4. Do ethics rules prohibit accepting an engagement ring?
My friend (Jennifer) just got proposed to by her boyfriend (Steve). My friend and I are both contractors working at government facilities, and her boyfriend is a government worker at a different facility.
Jennifer’s government lead is trying to tell her that because Steve works for the government, she cannot accept the engagement ring he gave her because its worth is over a certain amount. He’s telling her that if she doesn’t give it back, he will have her removed from the contract for misconduct. Can he do that? I have no idea how to advise Jennifer, and naturally I thought of you.
I don’t know what’s in Jennifer’s company’s ethics rules, but I would be awfully surprised if this were actually prohibited. It’s an engagement ring. It’s highly unlikely that this would fall under anyone’s ethics rules. But she should talk with her contract lead — not her government lead — for guidance, both on any applicable rules and also how to handle this guy (since I’m concerned about how it’s going to go when she has to tell him he’s wrong on the rules, given that he’s already raising the specter of “misconduct”).

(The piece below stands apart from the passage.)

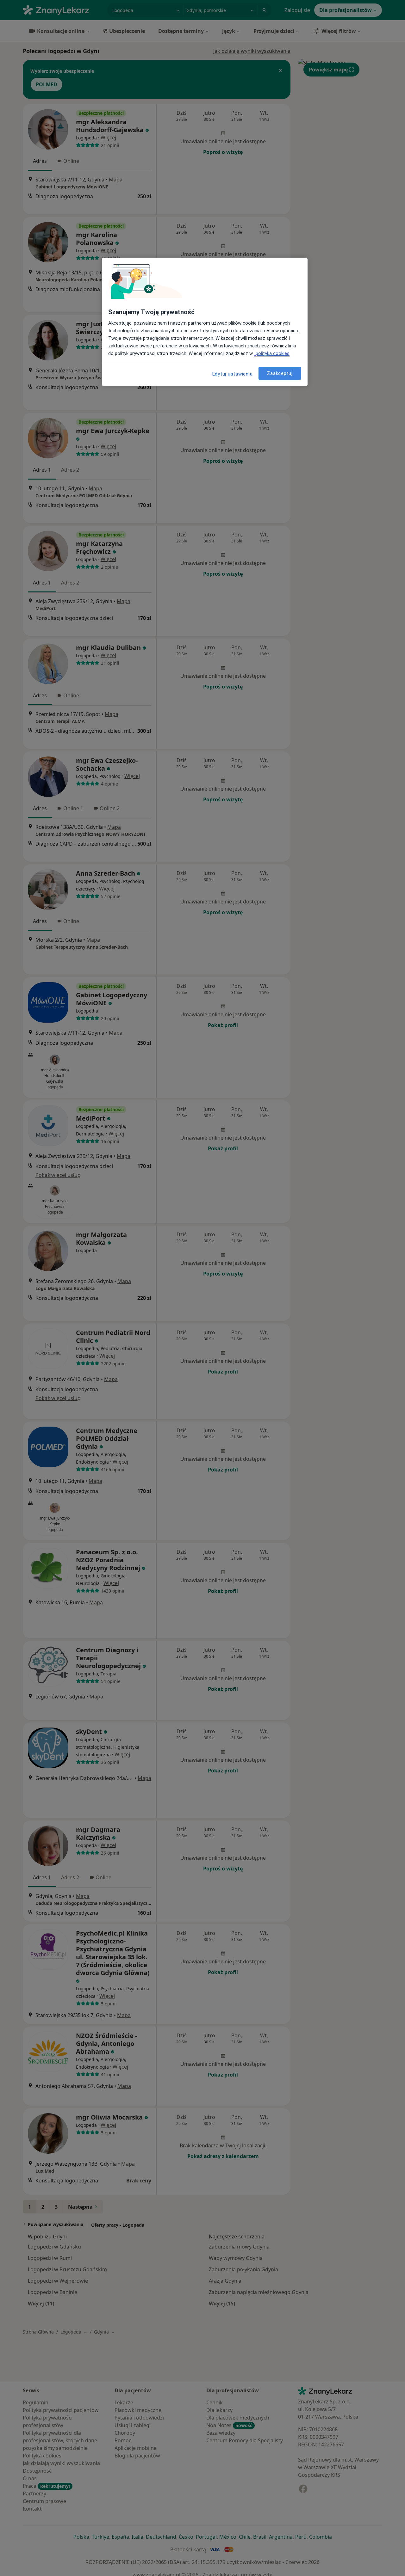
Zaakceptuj (280, 373)
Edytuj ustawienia (232, 374)
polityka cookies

5. Surviving a six-hour car trip with coworkers
I am lucky enough to have been selected to attend a conference in a city a six-hour drive away. I’ll be going with three other colleagues, none of whom work from the same office as me. One of these colleagues is the current boss of the entire organization and has a reputation of being a total hard-ass. I haven’t had a lot to do with her, but her reputation is that she is a bully and difficult. The two other colleagues are also a lot more senior than me, and I don’t know them well.
I’m worried about the awkwardness of being in a car with them for such a long time. I don’t know if I have the energy to maintain conversation for six hours in a car with people I don’t know well, particularly with the boss. The conference is only three days, and then we drive back again for another six hours. I’m guessing everyone in the group will feel similarly in that they’d rather not chit-chat for six hours but I’m not sure what the etiquette is here, especially as I’m the most junior in the organization. My partner thinks it would be okay to chuck in some ear buds and listen to podcasts after a bit, but I’m not sure about that.
I’m tempted to pay for my own ticket to fly, but I think that would look odd and people would raise their eyebrows. How should I approach this car trip?
Yep, it’s very likely that everyone else in the car will want to zone out and do their own thing too. Ear buds are almost definitely going to be fine, although I wouldn’t put them in the second you enter the car. Have some chit chat for half an hour, and then feel free to use them. If you feel awkward about it, you can always say, “I get carsick unless I zone out, so I’m going to put in some ear buds and close my eyes.”
Definitely don’t announce that you’re buying yourself a ticket to fly; it will indeed look odd and like you’re taking extreme measure to avoid the time with coworkers.